# Cirencester Park CC



## StAubyns (Jun 4, 2006)

We have just booked a 4 day break for next week at the CC site at Cirencester.

As the area is new to us do you have any recommendations for the immediate area ie walking, eating, drinking, and sight seeing, not necessarily in that order?


----------



## oxford-wanderer (May 20, 2008)

It takes around 10 minutes to walk in to town where there are the shops, pubs and a leisure centre and a large park(cycling not allowed in park). 

Hope this helps, have a nice time.  


Paul


----------



## roger-the-lodger (Apr 21, 2008)

Westonbirt Arboretum close by and trees should be in autumn colours 

For eating this is highly recommended on the favourite pubs thread

Roger


----------



## some-where-in-oxford (Apr 18, 2006)

What radius do you plan for your sightseeing?

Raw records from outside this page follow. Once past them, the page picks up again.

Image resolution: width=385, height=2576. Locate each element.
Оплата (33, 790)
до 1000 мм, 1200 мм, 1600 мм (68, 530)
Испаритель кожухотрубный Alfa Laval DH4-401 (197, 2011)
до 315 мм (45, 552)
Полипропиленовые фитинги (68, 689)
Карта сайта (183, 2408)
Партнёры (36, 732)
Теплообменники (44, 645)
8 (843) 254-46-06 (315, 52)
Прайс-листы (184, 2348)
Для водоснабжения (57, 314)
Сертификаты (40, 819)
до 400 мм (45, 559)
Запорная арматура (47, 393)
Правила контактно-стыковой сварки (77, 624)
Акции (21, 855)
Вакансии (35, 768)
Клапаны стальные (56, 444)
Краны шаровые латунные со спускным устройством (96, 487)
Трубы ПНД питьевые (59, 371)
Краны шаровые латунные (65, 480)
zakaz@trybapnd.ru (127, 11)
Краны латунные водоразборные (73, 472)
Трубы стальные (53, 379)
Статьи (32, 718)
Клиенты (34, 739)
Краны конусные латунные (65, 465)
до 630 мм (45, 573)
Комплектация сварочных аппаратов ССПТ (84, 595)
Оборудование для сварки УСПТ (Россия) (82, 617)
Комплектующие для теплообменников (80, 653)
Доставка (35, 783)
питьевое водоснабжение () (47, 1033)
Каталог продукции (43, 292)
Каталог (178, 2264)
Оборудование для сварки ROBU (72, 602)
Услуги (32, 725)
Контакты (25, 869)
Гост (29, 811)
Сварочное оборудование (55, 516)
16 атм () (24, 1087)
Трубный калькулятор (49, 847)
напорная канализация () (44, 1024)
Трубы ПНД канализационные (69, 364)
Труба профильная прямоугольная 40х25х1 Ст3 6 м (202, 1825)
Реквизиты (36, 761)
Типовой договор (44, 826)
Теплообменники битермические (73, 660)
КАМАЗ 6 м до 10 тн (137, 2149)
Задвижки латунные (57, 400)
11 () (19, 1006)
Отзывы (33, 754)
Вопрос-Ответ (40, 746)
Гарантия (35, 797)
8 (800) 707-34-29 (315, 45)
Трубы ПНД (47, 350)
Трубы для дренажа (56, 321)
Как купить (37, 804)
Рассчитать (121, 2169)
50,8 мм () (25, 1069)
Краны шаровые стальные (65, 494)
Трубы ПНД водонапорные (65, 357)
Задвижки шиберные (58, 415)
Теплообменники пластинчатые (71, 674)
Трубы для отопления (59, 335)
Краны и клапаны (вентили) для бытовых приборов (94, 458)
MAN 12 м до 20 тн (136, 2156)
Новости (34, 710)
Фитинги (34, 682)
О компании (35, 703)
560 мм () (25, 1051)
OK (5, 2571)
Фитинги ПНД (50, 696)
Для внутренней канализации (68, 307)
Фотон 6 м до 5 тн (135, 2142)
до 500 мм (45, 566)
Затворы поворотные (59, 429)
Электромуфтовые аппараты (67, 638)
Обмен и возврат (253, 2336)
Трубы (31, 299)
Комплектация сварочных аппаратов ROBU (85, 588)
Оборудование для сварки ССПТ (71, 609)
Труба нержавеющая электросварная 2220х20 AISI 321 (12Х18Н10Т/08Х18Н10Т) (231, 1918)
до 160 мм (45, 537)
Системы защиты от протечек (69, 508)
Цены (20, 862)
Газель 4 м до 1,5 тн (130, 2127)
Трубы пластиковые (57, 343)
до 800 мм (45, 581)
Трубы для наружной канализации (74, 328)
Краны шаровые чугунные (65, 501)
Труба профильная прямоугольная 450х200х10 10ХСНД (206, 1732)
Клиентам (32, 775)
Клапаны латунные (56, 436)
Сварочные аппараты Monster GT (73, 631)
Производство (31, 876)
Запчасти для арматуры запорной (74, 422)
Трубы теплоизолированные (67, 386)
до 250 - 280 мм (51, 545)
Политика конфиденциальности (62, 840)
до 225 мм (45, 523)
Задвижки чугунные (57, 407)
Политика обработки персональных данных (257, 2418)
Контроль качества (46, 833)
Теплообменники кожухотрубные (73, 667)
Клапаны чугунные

Bourton on the Water is about 15 miles away.

http://www.bourtoninfo.com/

Also

Sudeley Castle

http://www.sudeleycastle.co.uk/


----------



## Grizzly (May 9, 2005)

Cirencester Museum is worth a visit- but it's not a free one. The cafe inside it is also good for light lunches, coffee and tea. It has 2 entrances; one from inside the museum and one from outside on the street so you don't have to visit the museum to eat there. You'll see what I mean !

http://www.cirencester.co.uk/coriniummuseum/

G


----------



## Zebedee (Oct 3, 2007)

Know it very well Geoff. Going ourselves the week after next.  

PM if you would like details - boring for others if I go to town here. :roll: 

Cheers

P.S. Do you fancy Lamb and Apricot pie. Best we have ever tasted and the butcher is dead easy to find, a couple of doors up from the Corinium.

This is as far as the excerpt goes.